The Justice Department said the agreement was the largest health-care fraud settlement in the department's history.

The department said that, as part of the settlement, Pfizer subsidiary Pharmacia & Upjohn Co. agreed to plead guilty to a felony violation for misbranding Bextra.

The department said Pfizer promoted Bextra for several uses and dosages that the FDA specifically declined to approve because of safety concerns.

Pfizer also improperly promoted the anti-psychotic drug Geodon, the antibiotic drug Zyvox and the anti-epileptic drug Lyrica, the department said.

The department said Pfizer will pay $1.3 billion in criminal fines and another $1 billion in civil fines.

Pfizer alerted investors in January that a settlement was near, saying in an earnings release that it took a $2.3 billion charge in the fourth quarter of 2008 to cover the cost of the settlement. That announcement came the same day the New York drug maker said it was acquiring New Jersey-based Wyeth in a $68 billion deal.

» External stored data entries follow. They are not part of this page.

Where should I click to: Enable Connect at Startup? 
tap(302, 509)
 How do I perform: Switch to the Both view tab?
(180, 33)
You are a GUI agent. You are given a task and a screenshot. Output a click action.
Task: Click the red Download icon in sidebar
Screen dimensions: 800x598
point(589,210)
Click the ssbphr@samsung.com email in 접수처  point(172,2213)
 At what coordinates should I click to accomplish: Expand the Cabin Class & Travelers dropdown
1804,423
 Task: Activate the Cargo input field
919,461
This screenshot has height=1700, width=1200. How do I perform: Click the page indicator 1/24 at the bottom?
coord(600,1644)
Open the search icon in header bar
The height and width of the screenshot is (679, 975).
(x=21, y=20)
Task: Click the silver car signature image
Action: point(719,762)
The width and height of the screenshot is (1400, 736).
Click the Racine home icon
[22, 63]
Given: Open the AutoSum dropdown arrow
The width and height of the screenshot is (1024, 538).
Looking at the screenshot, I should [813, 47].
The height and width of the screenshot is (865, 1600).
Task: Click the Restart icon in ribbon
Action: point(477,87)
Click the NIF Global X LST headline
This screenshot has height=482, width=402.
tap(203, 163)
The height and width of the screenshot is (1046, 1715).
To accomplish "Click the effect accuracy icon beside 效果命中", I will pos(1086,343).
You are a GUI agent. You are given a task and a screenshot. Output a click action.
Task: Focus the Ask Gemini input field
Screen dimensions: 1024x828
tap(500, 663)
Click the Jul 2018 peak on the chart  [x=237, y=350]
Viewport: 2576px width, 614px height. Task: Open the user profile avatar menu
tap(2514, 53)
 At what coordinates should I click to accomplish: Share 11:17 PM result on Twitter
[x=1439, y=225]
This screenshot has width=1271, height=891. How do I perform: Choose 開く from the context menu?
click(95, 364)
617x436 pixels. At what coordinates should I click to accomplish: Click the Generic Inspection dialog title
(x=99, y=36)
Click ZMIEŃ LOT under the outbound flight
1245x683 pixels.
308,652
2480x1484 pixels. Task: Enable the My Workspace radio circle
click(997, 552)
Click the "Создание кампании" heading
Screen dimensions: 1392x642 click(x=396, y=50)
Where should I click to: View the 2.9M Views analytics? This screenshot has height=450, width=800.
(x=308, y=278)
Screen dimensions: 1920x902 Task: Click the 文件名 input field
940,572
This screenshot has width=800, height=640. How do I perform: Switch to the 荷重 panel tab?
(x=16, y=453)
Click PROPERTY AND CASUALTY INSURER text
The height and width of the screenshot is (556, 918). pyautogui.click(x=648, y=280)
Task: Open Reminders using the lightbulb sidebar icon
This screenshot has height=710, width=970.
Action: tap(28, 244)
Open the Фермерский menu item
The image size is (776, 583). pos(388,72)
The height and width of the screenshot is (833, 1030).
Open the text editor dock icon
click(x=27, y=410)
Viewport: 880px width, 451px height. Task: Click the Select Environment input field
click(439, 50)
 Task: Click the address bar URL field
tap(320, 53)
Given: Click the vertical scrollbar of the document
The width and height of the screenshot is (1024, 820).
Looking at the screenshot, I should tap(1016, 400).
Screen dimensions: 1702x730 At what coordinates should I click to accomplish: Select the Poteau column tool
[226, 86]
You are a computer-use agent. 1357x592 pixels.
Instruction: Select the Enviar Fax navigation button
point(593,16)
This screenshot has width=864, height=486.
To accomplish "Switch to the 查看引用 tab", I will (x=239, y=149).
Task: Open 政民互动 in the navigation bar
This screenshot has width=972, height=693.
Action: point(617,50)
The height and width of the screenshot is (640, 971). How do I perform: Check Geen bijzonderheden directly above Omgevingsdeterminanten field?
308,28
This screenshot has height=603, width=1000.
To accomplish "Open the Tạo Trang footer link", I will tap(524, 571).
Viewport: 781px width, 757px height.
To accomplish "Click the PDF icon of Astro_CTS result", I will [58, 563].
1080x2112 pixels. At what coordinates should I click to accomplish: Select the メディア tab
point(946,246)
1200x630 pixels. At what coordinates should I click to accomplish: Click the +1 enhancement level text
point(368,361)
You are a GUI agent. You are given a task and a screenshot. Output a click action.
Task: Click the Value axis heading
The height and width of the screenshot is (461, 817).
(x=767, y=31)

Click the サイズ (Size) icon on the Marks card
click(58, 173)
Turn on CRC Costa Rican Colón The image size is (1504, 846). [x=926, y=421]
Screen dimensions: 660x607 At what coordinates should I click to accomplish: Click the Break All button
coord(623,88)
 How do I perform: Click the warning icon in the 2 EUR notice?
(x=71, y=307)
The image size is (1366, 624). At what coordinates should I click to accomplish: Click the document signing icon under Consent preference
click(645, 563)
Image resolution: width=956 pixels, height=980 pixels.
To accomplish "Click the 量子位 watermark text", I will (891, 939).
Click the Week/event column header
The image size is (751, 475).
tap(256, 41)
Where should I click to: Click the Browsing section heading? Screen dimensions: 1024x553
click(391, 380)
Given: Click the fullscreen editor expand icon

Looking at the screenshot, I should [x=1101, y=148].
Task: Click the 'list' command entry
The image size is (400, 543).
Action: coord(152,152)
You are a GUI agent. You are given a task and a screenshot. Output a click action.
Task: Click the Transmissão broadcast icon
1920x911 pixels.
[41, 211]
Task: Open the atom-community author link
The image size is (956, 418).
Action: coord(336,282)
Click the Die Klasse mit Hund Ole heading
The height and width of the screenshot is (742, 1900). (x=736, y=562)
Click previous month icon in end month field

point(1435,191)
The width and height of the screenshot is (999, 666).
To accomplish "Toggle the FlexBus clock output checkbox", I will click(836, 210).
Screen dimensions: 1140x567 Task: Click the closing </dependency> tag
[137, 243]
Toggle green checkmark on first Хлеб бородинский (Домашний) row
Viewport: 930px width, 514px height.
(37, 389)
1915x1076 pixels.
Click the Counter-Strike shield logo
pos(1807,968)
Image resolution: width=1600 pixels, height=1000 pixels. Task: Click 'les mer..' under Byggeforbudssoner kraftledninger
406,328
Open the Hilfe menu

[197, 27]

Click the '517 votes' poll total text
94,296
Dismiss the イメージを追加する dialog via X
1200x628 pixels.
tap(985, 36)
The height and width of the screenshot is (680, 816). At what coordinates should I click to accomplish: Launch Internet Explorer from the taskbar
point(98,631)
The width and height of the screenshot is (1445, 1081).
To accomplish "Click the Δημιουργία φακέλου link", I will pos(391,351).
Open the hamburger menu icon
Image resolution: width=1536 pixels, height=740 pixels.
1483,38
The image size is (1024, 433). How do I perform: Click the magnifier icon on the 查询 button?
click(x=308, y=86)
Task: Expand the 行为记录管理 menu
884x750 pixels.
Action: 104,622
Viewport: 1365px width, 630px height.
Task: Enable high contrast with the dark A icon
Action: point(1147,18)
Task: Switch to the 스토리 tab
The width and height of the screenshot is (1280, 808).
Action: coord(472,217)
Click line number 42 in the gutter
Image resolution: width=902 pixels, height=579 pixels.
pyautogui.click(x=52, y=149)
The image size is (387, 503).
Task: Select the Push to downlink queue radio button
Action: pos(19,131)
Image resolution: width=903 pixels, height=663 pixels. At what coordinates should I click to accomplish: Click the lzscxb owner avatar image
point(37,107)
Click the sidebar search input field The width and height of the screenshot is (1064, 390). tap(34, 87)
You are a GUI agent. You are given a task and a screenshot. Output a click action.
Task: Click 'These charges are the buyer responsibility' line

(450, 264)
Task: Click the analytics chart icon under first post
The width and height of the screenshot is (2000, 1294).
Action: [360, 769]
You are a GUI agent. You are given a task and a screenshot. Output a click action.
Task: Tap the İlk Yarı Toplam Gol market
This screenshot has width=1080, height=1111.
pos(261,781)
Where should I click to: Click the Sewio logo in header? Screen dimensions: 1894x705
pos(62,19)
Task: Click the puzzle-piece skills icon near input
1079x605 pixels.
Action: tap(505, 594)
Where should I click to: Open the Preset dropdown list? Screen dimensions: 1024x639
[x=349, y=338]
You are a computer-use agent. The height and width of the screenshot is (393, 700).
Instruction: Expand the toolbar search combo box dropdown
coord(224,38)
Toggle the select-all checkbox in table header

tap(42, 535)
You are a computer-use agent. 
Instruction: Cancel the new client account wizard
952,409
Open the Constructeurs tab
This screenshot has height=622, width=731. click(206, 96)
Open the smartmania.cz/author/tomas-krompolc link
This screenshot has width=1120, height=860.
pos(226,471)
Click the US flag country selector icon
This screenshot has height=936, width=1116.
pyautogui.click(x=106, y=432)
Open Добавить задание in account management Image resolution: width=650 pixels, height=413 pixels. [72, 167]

Pfizer pulled Bextra from the market in 2005 because the FDA concluded its risks, including a rare but serious skin reaction, outweighed its benefit.

Bextra's troubles began in 2004 when Vioxx, Merck & Co.'s (MRK) popular non-steroidal painkiller somewhat similar to Bextra, was withdrawn from the market after being linked to heart attacks. That November, during a Senate hearing on Vioxx, a whistleblower from the FDA testified that he believed five other prominent drugs should also be withdrawn because of safety issues, and named Bextra as one.

His words sent analysts and brokers who had jammed into the hearing room running to their phones.

Pfizer's other non-steroidal painkiller, Celebrex, hasn't been withdrawn, but last October the company agreed to pay $894 million to settle a series of state, personal-injury and class-action lawsuits involving both drugs.

The company said Wednesday it will pay $33 million to 42 states and the District of Columbia to settle state civil consumer protection allegations related to its past promotional practices concerning Geodon. A charge in that amount will be recorded this quarter.